The Analogy
You think there’s a 30% chance of rain (prior belief). Then you see dark clouds (evidence). Bayes’ theorem tells you how to update your belief to get the posterior: P(rain | clouds). It balances what you believed before with how likely the evidence is under each scenario.

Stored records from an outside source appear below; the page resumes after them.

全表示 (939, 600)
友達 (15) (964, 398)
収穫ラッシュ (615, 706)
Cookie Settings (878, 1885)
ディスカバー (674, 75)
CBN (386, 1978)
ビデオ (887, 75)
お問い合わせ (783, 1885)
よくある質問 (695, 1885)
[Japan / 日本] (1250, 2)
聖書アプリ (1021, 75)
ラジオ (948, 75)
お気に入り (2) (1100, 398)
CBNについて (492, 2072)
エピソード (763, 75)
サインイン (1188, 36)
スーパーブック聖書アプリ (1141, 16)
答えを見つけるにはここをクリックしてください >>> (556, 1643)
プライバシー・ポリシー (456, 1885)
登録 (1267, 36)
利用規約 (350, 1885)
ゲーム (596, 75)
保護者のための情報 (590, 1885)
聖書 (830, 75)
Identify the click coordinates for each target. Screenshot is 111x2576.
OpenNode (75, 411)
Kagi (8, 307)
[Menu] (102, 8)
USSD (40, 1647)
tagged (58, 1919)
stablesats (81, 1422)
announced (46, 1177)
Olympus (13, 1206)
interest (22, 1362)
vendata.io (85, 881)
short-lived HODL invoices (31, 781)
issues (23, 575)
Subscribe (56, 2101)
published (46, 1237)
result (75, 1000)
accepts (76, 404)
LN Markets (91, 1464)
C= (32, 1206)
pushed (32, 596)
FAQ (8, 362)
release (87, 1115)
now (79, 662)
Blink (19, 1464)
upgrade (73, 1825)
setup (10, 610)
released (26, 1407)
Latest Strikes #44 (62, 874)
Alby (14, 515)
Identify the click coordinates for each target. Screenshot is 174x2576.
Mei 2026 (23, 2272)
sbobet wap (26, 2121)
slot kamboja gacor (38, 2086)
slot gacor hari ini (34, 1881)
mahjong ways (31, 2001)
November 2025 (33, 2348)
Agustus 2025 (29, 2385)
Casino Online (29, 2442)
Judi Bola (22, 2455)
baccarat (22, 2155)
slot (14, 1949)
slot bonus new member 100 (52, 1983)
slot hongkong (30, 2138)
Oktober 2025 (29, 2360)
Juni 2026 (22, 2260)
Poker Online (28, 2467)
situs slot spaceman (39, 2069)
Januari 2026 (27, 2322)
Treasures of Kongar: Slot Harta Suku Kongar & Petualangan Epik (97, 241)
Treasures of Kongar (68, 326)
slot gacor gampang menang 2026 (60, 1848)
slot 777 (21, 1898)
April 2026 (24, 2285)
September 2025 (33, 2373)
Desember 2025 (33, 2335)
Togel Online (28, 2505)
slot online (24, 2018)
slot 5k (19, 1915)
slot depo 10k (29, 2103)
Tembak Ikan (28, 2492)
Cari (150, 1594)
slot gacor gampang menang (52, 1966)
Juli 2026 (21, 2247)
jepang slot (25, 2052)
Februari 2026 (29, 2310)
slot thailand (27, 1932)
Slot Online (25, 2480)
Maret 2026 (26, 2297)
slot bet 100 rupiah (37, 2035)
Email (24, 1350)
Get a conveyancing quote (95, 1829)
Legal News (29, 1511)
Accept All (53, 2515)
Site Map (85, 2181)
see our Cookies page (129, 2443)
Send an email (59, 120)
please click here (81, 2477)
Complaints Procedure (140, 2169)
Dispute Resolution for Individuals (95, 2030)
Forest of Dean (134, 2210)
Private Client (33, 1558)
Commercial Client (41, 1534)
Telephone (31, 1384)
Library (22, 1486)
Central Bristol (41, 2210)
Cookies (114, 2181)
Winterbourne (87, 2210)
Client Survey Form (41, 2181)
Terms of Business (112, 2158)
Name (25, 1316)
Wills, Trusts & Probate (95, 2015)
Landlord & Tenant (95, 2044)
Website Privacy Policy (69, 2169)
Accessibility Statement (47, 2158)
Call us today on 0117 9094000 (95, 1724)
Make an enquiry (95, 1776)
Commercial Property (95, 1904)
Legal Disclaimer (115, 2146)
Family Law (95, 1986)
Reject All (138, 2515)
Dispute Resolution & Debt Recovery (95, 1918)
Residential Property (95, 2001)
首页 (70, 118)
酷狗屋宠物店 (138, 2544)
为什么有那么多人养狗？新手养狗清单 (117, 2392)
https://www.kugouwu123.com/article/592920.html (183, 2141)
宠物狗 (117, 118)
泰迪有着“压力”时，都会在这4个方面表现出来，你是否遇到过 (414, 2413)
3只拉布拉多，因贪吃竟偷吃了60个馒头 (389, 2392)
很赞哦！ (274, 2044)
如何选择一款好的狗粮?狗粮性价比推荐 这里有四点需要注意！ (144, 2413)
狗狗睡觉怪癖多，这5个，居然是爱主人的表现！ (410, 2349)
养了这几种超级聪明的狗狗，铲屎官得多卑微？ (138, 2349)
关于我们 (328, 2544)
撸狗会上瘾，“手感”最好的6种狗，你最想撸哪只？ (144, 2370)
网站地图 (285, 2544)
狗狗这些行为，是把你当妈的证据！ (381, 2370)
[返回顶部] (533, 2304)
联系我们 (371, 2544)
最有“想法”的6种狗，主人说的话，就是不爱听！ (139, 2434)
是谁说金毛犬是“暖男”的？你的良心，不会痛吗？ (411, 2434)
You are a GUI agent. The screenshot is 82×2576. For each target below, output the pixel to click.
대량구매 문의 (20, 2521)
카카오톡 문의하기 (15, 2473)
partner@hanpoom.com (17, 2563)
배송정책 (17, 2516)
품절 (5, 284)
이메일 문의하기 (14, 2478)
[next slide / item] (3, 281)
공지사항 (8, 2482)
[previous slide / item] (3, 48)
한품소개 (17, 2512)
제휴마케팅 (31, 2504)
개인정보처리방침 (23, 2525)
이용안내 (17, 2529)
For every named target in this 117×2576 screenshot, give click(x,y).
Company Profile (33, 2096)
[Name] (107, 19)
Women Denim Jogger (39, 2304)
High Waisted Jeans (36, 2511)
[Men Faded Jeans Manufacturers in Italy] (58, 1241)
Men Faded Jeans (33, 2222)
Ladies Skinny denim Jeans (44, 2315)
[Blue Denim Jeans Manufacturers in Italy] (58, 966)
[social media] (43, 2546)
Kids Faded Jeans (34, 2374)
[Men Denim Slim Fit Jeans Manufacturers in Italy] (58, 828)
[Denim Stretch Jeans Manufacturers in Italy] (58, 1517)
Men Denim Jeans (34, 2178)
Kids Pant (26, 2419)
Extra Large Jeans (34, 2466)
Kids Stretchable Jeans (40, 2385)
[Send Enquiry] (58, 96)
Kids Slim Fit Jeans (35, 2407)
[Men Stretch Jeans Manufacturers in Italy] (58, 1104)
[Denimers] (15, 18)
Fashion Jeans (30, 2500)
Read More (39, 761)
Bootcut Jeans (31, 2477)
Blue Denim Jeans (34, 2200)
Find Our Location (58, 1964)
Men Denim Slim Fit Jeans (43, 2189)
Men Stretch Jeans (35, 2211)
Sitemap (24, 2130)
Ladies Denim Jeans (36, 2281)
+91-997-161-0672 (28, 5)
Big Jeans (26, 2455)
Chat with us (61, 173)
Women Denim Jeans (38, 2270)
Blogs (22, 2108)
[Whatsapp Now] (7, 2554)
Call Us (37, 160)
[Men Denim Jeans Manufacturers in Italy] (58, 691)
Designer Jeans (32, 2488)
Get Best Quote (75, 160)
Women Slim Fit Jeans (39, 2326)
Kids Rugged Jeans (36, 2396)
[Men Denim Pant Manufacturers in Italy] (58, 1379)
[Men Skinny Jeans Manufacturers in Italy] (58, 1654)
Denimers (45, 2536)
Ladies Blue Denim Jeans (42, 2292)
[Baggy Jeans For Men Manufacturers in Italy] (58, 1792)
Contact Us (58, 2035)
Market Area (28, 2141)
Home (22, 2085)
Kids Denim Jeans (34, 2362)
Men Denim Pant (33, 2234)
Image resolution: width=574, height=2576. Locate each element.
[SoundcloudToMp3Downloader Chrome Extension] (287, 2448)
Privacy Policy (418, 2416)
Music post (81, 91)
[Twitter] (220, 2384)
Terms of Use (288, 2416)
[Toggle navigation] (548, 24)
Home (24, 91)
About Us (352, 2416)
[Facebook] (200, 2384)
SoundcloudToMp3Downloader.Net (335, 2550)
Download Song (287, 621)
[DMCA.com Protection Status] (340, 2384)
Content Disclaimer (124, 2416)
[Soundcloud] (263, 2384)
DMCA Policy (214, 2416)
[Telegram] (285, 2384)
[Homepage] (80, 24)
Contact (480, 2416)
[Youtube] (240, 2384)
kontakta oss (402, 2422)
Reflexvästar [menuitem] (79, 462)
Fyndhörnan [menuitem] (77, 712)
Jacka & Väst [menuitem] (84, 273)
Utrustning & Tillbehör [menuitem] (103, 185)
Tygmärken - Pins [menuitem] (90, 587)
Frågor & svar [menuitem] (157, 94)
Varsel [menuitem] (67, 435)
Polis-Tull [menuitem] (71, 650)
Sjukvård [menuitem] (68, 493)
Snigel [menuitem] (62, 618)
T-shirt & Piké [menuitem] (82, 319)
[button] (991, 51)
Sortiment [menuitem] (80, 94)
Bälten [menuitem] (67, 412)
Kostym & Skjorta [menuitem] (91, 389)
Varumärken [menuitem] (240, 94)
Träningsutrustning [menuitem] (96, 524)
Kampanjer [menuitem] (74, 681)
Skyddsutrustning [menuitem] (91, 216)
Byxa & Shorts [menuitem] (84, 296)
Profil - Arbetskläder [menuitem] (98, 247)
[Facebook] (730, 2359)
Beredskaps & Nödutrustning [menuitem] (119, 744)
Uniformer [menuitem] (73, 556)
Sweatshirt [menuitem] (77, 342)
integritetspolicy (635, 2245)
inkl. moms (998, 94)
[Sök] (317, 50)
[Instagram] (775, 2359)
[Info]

Key insight: The medical test paradox: even with a 99% accurate test, if only 1% of people have the disease, a positive result means only ~17% chance of actually having it. Bayes’ theorem reveals this counterintuitive truth. The base rate (prior) matters enormously.
Worked Example
# Bayes' Theorem:
# P(A|B) = P(B|A) × P(A) / P(B)
# Medical test (continuing from Step 3):
P_disease = 0.01
P_pos_given_disease = 0.99
P_pos_given_healthy = 0.05
# P(positive) = P(pos|D)×P(D) + P(pos|H)×P(H)
P_pos = 0.99*0.01 + 0.05*0.99 # 0.0594
# P(disease | positive)
P_disease_given_pos = (0.99 * 0.01) / 0.0594
# = 0.167 — only 16.7%!
# NOT 99%! The base rate matters.
Formula: P(A|B) = P(B|A) × P(A) / P(B). Prior × Likelihood / Evidence = Posterior. This is the engine behind spam filters, medical AI, and Bayesian neural networks.